Восставший из могилы, небритый, но в шикарном английском костюме и шляпе с твёрдо загнутыми полями, Макс. Макс, выглядящий витринным манекеном! Он улыбается прежней своей улыбкой, только более усталой, и исчезновение её замедленно. Его улыбка теперь, как свет далёкой звезды, что мигает нам в последний раз перед тем, как погаснуть. Многодневная щетина смягчает брезгливую линию его рта, и потому кажется, что отвращение миром превратилось в усталость, а усталость - в чистое страдание. Но странно: в таком виде он вызывает во мне ещё меньше сочувствия! Теперь он чистый гротеск: страдалец и одновременно карикатура на страдание. Кажется, он и сам сознаёт это. Он утерял напористость речи, и хотя и продолжает по привычке, но говорит, будто сомневаясь в собственных словах. В каком-то месте он делает паузу, очевидно ожидая, что я рассмеюсь, но смеётся сам, будто Макс, о котором речь, посторонний ему человек.
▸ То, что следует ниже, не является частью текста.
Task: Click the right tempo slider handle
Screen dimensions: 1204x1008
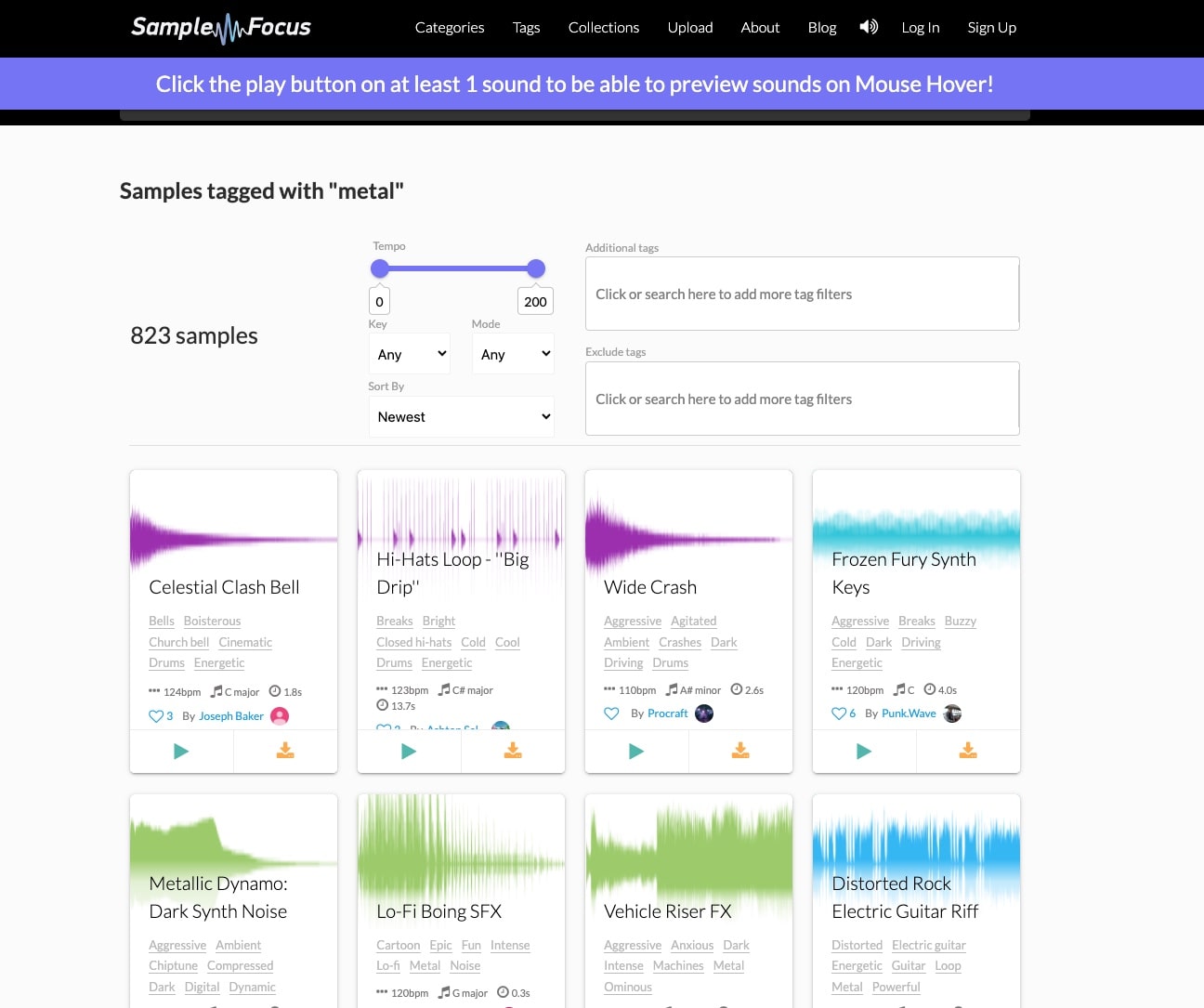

Костюм, подаренный ему в Вене англичанином, велик по крайней мере на два-три размера, и Макс знает, что выглядит смешно. Он унижен. Никто более не верит его попрошайничеству: не в таком же костюме! Он смотрит вниз на ноги, обутые в брезентовые туфли. Туфли совершенно не подходят к костюму и шляпе. Он заявляет, что они тем не менее удобны в носке, но тут же, будто испугавшись, добавляет, что отдал другие туфли в починку, но не на что выкупить. И всё-таки его мучает мысль об английском костюме, который как бы является символом его неудач. Протянув вперёд руку, чтобы я мог пощупать материал, он между тем сообщает, что произошло с ним за то время, что мы не виделись. Как он оказался в Вене, где собирался начать новую жизнь, и как Вена разочаровала его. Суповые кухни, правда, там чище, надо отдать им должное, с неохотой признаёт он. Но что с того, если у тебя в кармане ни су? Ах, но Вена такая красивая и такая чистая, никак не может успокоиться он. Но там трудно! Там все нищие! Но так красиво и чисто, что хочется плакать!